La presidenta de la Comisión Europea, Ursula von der Leyen , ha anunciado este lunes el inicio de la aplicación provisional del acuerdo come...
La presidenta de la Comisión Europea, Ursula von der Leyen, ha anunciado este lunes el inicio de la aplicación provisional del acuerdo comercial entre la Unión Europea y el bloque de Mercosur, una vez culminados los procesos de ratificación en Argentina y Uruguay. El pacto, firmado en enero tras más de dos décadas de negociaciones intermitentes, comienza así a desplegar parte de sus efectos económicos mientras se completa el complejo recorrido institucional necesario para su entrada en vigor definitiva.
La aplicación provisional es una herramienta habitual en los grandes tratados comerciales de la Unión y permite poner en marcha aquellas disposiciones que son competencia exclusiva de Bruselas, especialmente las relativas a la liberalización arancelaria, el acceso a mercados y determinadas normas técnicas. En la práctica, esto significa que empresas europeas y sudamericanas podrán empezar a beneficiarse de una reducción progresiva de barreras comerciales sin tener que esperar a que los 27 Estados miembros concluyan sus procesos nacionales de ratificación.
Según fuentes comunitarias, el objetivo principal de este movimiento es acelerar los beneficios económicos en un contexto internacional marcado por la fragmentación del comercio global, las tensiones geopolíticas y la creciente competencia entre grandes bloques.
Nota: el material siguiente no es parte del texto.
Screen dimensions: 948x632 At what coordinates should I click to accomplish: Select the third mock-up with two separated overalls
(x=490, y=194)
La Comisión sostiene que el acuerdo puede convertirse en una de las principales palancas de crecimiento exterior para la industria europea, en especial para sectores como el automóvil, la maquinaria, la química, los servicios digitales y la ingeniería.
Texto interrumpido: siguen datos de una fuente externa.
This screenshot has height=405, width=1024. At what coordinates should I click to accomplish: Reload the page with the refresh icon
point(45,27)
Desde el punto de vista político, Bruselas presenta el acuerdo con Mercosur como una pieza central de su estrategia de autonomía estratégica abierta. Esto implica diversificar proveedores, reducir dependencias críticas y reforzar alianzas con regiones consideradas afines en términos institucionales y económicos. Para la Comisión, América del Sur ofrece un socio clave en materias primas, transición energética, agroindustria y cadenas de valor emergentes, en un momento en el que la Unión trata de disminuir su exposición a mercados considerados más inestables.
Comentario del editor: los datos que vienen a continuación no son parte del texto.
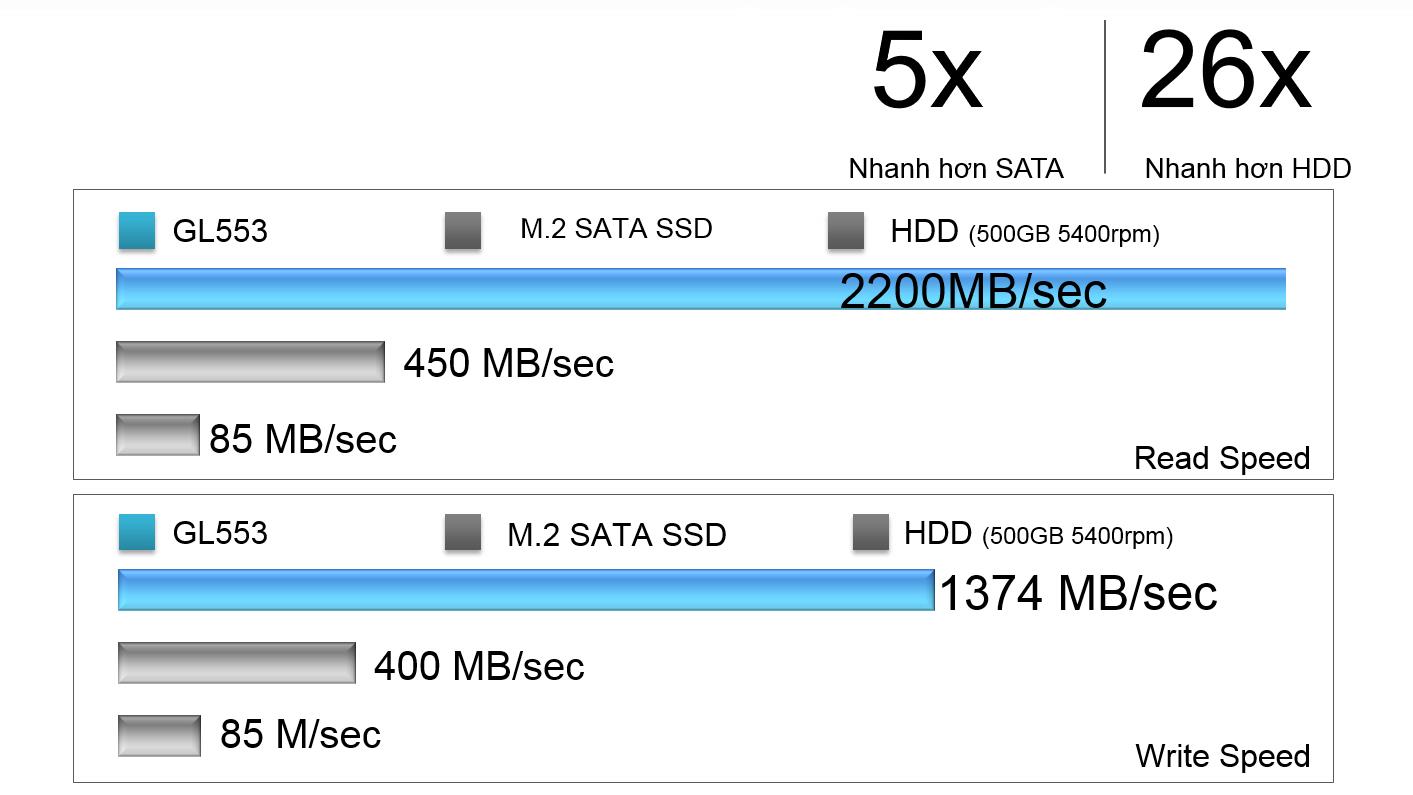Click the blue 2200MB/sec read bar
The height and width of the screenshot is (795, 1413).
pyautogui.click(x=700, y=289)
El anuncio, sin embargo, no disipa las importantes resistencias que el pacto sigue generando dentro de Europa. Varios Estados miembros mantienen reservas por el impacto potencial sobre el sector agrícola, especialmente en productos como carne bovina, azúcar, arroz o etanol. Organizaciones agrarias han advertido de que la entrada de productos sudamericanos podría ejercer presión sobre los precios y sobre los estándares de producción europeos, que son más exigentes en materia medioambiental y sanitaria.
A estas críticas se suma el debate ambiental. Aunque el texto final incorpora compromisos reforzados en materia de sostenibilidad y lucha contra la deforestación, diversas ONG consideran que las garantías son insuficientes y temen que el aumento del comercio agrícola incentive prácticas contrarias a los objetivos climáticos de la Unión.
La Comisión defiende que el acuerdo incluye mecanismos de seguimiento, diálogo político y cláusulas que permiten suspender beneficios comerciales en caso de incumplimientos graves, especialmente en relación con el Acuerdo de París. Von der Leyen ha subrayado que el tratado no es solo un instrumento económico, sino también una herramienta para promover estándares ambientales y sociales más elevados en el comercio internacional.
La aplicación provisional no implica que el proceso esté cerrado. Para que el acuerdo entre en vigor de manera definitiva será necesaria la ratificación por parte de los 27 Estados miembros de la Unión, un trámite que en algunos países requerirá aprobación parlamentaria e incluso, potencialmente, referendos. Además, el texto se encuentra pendiente del pronunciamiento del Tribunal de Justicia de la Unión Europea, que deberá aclarar el reparto de competencias entre la Unión y los Estados en determinadas partes del acuerdo.
Hasta que ese proceso concluya, el pacto permanecerá en una fase transitoria, políticamente sensible y jurídicamente vigilada. Aun así, Bruselas considera que el paso dado envía una señal clara al resto del mundo: la Unión Europea pretende seguir siendo un actor central en la configuración de las reglas del comercio internacional en un escenario cada vez más competitivo y fragmentado.